3. Are doctors trained to talk to older adults about cannabis?

Not most. Cannabis is still barely covered in medical school, and most physicians were never taught how to counsel patients on cannabinoids. It’s like sending your grandparents into a dispensary with a grocery list—and no labels.



4. Why are older adults using more cannabis now?

Because they’re navigating pain, sleep problems, anxiety, and prescription overload. For many, cannabis offers a gentler alternative to opioids, sedatives, or overmedication. It’s not rebellion—it’s recalibration.



5. What are the risks of cannabis use in the elderly?

Potential risks include dizziness, drug interactions, and confusion if dosing isn’t handled well. But the biggest risk? Doing it without support or reliable information. The real danger isn’t the weed—it’s the silence around it.



6. Can cannabis replace other medications for older adults?

Sometimes—but it should never happen without supervision. Cannabis can lower the need for sleep aids, opioids, or anxiety meds, but tapering should be physician-guided. This isn’t DIY pharmacology, even if many seniors are doing just that.



7. How can older patients talk to their doctor about cannabis?

Start with what matters: what you’re using, why, and what you’re hoping to feel. Don’t ask for permission—ask for partnership. If your doctor looks nervous, congratulations: you’re now the teacher. Here’s a detailed guide



8. Is cannabis use among seniors linked to ER visits?
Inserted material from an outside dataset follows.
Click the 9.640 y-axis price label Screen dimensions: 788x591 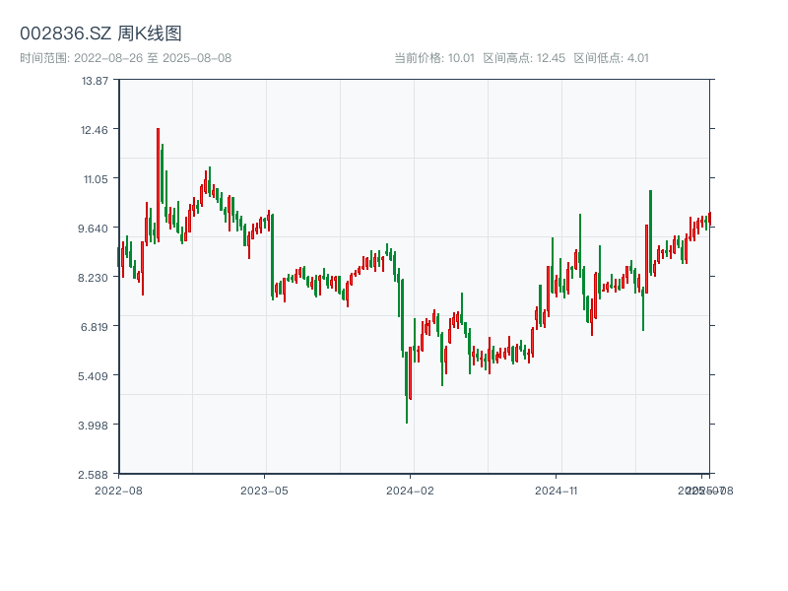pos(96,229)
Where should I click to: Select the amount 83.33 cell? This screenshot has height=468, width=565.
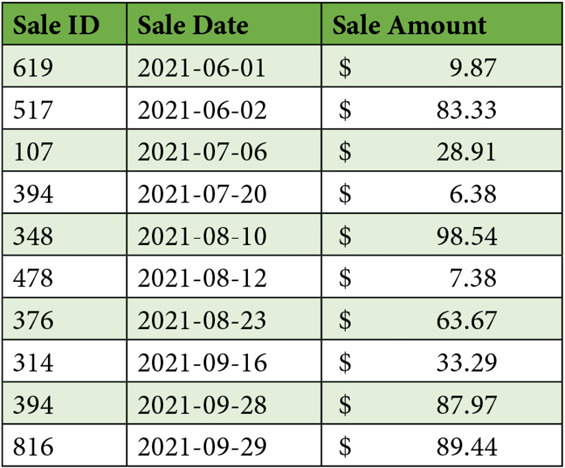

According to the JAMA data, emergency department use was not significantly associated with rising cannabis use. So no, your grandmother isn’t likely to be carted off after an edible. But again, guidance is what keeps exploration from becoming a misadventure.



9. How can clinicians get up to speed on cannabis care?

Continuing education, mentorship, and yes—listening to their own patients. There are also platforms like CEDclinic.com that offer data-informed pathways for physician support. Because in cannabis care, humility is the new board certification.



10. Should cannabis be a routine part of geriatric care?

Not automatically—but it should absolutely be on the table. When used properly, cannabis may support sleep, pain relief, mood, appetite, and reduce medication burden. The only unacceptable approach is pretending it’s not already in the room.